When women bully, and they do, it is often related to both competition and judgment. Judgment offers control and it has the capacity to lead to cruelty. However, this need for control can be a compensation in women for both self-scrutiny and the fear of being seen. The insecurity of believing that our personal flaws may become visible and therefore attacked, creates the all too familiar internal dialogue of criticism, that inner voice from early childhood that answers to our own feelings of unworthiness and low self-esteem.

Bullying’s Primitive Roots

It may interest you to know that some of this bullying behavior is rooted in biology. For example, according to Dr. Anne Campbell, our primitive female ancestor had to be competitive to fight for that male who would protect, feed and shelter both she and her young. But she also needed female alliances and sacrificed her own feelings to reach out towards other women as a source of both comfort and safety. Therefore, it is particularly painful to become the target of bullying as it takes away that safety net of relationship from the victim. By withholding emotional support, the bullied woman loses her connection to a perceived source of comfort. This is very destructive and in essence a form of abuse.
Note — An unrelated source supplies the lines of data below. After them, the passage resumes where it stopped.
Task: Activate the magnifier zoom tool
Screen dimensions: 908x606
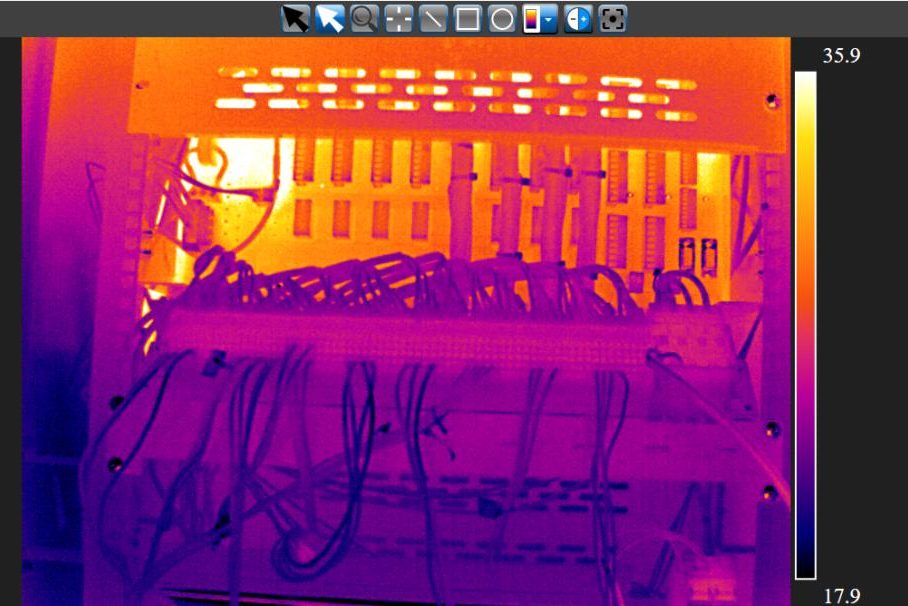Action: pyautogui.click(x=364, y=19)
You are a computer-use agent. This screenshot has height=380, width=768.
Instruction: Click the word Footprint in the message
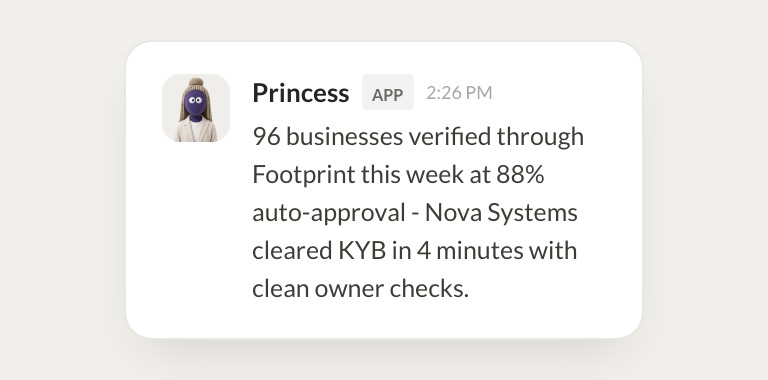(x=304, y=175)
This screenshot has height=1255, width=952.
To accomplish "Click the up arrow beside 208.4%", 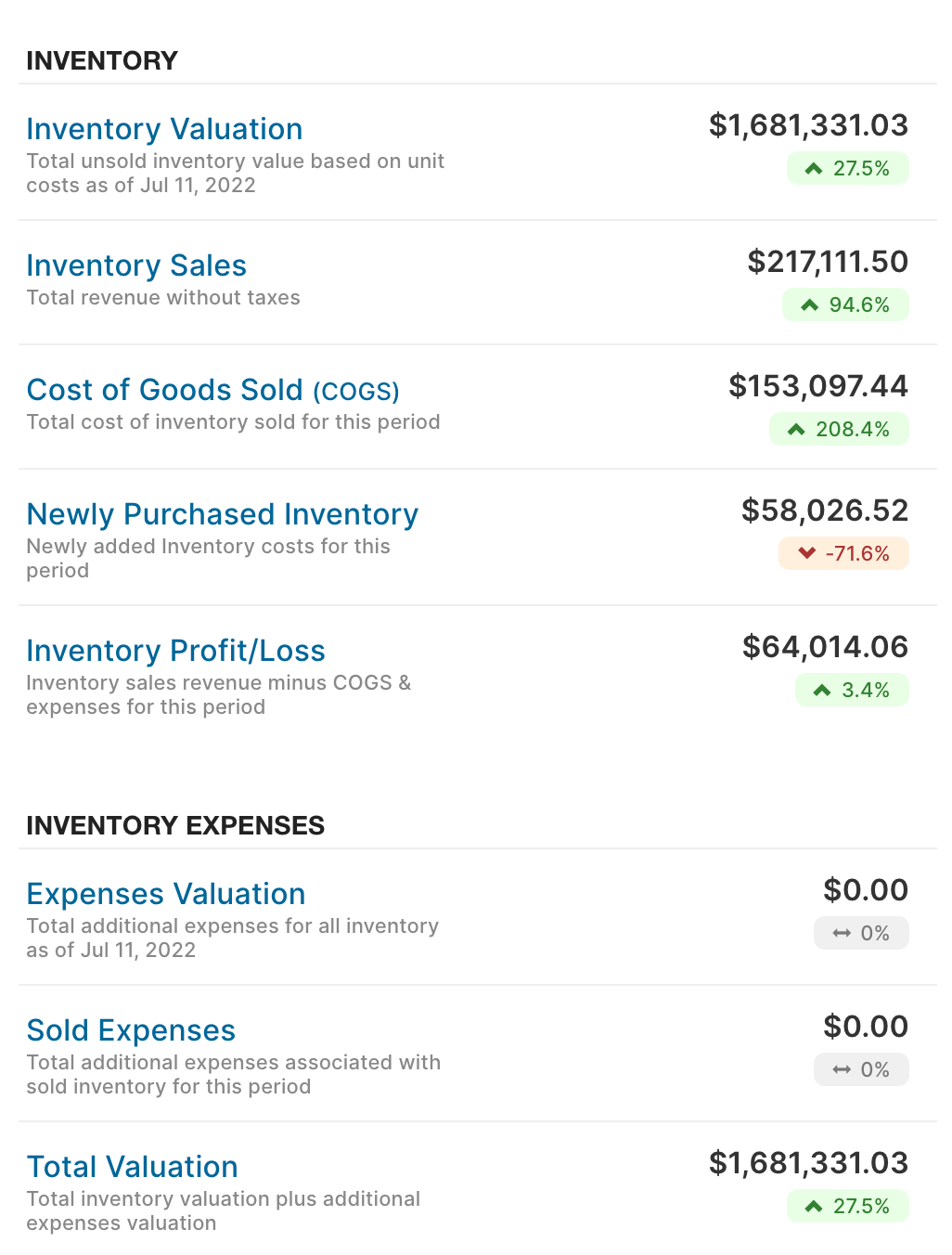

Children who observe or experience bullying may believe that grownups no longer behave in this way. Though actually, according to Dr. Cheryl Dellasega, female children who bully often grow into adult women who bully. What happens as female bullies get older is that they become more sophisticated and subtle in the way that they target others. Many times the in-group or cool clique support targeting. This aggressive behavior frightens its members, both girls, as well as women, to go along in order to get along. Further, when women bully they can elevate their own feelings by diminishing those of others, as they gossip, discount, reject, demean and exclude the focus of their enmity. These behaviors sabotage any opportunity for direct, honest and healthy friendship.

The Targets

It is important to note that not only are the weak targeted but often a girl that is considered to be too pretty, too smart, too nice and therefore making the other girls feel inferior. In fact, bullies may describe a target as “too full of herself.” And, because of the competition and striving for popularity as well as positions of power, peer groups may form alliances to cast out and isolate the offending girl.

Parenting Amidst Bullying

One of the reasons parents feel so helpless in dealing with problems of female bullying is because they themselves remember their own feelings of inadequacy and vulnerability, which resurrects fear of rejection and loss of control. As parents connect with their child’s pain, they remember and experience their own pain. While their children feel shame and embarrassment for being harassed and bullied, parents feel emotionally vulnerable and unable to solve their children’s problem. As a result, parents discount alienation and isolation, as just a stage of childhood, in which peer groups are formed through common interests and personalities. Adults tend to enter into bullying situations when blood is drawn, and the problem becomes physical.

When they really need to address bullying is before it happens. Parents must advocate for their children, validate their feelings and, when necessary, visit with both school authorities and psychological counselors. The lesson here is that parents must strengthen their child’s center, their core, at the earliest stages of childhood, so that their child can be resilient and inoculated against the social pressure of peers.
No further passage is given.